(WHAT THE TASK REQUIRES):
Exact reproduction required: the lines below from the line with "Medical Journal of" to the line with "Ноутбуков (177, 2526)", both ends included, and no others.

***** MATERIAL PROVIDED

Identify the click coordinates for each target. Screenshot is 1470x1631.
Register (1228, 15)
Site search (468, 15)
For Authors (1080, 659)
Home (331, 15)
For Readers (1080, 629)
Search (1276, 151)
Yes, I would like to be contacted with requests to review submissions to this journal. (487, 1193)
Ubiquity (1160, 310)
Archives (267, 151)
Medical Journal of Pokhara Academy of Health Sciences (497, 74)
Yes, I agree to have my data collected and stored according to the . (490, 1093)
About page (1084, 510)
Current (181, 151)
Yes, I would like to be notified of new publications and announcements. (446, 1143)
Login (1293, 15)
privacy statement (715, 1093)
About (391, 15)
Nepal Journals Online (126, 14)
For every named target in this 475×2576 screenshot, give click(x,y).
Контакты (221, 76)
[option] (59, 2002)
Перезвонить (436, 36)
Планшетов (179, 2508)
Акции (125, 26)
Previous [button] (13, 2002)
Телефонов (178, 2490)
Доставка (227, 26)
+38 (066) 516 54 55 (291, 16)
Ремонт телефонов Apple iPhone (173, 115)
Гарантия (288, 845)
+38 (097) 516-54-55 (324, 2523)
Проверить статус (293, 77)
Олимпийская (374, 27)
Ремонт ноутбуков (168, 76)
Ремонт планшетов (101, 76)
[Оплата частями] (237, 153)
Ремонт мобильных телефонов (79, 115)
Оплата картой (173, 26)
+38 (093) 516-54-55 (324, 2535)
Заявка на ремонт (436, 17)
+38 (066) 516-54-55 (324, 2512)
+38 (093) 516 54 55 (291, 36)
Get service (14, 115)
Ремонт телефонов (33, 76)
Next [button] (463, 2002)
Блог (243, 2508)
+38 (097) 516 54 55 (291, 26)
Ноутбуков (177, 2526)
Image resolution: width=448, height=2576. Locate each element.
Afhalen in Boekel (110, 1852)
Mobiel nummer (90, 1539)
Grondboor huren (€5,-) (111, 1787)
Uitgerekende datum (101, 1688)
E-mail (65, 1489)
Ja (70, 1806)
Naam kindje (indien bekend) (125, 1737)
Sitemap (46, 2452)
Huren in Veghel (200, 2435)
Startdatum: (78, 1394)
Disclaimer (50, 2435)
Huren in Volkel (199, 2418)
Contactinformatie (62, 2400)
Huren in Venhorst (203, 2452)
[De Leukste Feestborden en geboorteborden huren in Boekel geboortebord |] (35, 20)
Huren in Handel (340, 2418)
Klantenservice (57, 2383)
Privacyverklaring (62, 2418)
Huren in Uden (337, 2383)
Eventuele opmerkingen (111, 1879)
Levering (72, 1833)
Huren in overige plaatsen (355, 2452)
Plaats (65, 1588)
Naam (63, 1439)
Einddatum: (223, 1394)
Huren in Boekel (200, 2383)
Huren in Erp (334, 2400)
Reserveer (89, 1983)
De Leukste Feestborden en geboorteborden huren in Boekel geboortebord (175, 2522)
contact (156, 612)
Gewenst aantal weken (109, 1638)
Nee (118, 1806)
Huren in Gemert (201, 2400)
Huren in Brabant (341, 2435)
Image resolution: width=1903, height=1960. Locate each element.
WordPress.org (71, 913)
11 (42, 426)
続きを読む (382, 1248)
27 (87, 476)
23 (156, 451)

**********

(WRITTEN REPLY):
Medical Journal of Pokhara Academy of Health Sciences (497, 74)
Yes, I agree to have my data collected and stored according to the . (490, 1093)
About page (1084, 510)
Current (181, 151)
Yes, I would like to be notified of new publications and announcements. (446, 1143)
Login (1293, 15)
privacy statement (715, 1093)
About (391, 15)
Nepal Journals Online (126, 14)
For every named target in this 475×2576 screenshot, give click(x,y).
Контакты (221, 76)
[option] (59, 2002)
Перезвонить (436, 36)
Планшетов (179, 2508)
Акции (125, 26)
Previous [button] (13, 2002)
Телефонов (178, 2490)
Доставка (227, 26)
+38 (066) 516 54 55 (291, 16)
Ремонт телефонов Apple iPhone (173, 115)
Гарантия (288, 845)
+38 (097) 516-54-55 (324, 2523)
Проверить статус (293, 77)
Олимпийская (374, 27)
Ремонт ноутбуков (168, 76)
Ремонт планшетов (101, 76)
[Оплата частями] (237, 153)
Ремонт мобильных телефонов (79, 115)
Оплата картой (173, 26)
+38 (093) 516-54-55 (324, 2535)
Заявка на ремонт (436, 17)
+38 (066) 516-54-55 (324, 2512)
+38 (093) 516 54 55 (291, 36)
Get service (14, 115)
Ремонт телефонов (33, 76)
Next [button] (463, 2002)
Блог (243, 2508)
+38 (097) 516 54 55 (291, 26)
Ноутбуков (177, 2526)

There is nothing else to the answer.